#### RECORDS PROVIDED:

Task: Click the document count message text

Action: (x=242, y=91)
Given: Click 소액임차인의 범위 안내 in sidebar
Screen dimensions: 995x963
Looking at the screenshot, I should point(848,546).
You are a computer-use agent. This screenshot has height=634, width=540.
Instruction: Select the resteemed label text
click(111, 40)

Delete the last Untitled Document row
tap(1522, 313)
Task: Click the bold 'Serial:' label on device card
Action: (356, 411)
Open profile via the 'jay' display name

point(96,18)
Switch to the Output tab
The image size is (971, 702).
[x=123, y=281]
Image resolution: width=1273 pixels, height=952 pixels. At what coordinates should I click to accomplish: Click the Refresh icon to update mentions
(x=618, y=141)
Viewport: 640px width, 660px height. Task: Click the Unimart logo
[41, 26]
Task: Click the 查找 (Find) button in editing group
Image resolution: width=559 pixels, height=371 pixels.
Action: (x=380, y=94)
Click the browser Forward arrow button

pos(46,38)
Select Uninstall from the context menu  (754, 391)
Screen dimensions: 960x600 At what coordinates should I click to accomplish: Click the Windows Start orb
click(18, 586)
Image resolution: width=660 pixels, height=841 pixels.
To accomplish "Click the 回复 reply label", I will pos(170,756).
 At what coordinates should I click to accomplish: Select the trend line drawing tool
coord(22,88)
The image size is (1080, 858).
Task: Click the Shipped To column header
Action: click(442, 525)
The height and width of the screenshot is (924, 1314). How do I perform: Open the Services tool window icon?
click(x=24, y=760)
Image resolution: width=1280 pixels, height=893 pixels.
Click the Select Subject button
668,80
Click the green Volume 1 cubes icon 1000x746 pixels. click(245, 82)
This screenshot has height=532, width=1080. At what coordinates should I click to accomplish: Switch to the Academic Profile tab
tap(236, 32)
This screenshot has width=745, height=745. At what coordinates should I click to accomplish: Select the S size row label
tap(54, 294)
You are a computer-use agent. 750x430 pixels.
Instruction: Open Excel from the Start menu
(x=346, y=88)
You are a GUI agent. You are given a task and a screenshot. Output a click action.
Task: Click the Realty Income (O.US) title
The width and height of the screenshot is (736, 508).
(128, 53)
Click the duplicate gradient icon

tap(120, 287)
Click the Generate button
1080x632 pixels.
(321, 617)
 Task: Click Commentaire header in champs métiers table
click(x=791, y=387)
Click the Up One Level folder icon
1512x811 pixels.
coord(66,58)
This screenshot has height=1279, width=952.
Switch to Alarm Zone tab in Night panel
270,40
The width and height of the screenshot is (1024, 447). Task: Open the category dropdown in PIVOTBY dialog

#### BRIEF:
Across the data, pull every line containing the string "agent".

#### EXERCISE RESPONSE:
You are a computer-use agent. This screenshot has height=634, width=540.
You are a computer-use agent. 750x430 pixels.
You are a GUI agent. You are given a task and a screenshot. Output a click action.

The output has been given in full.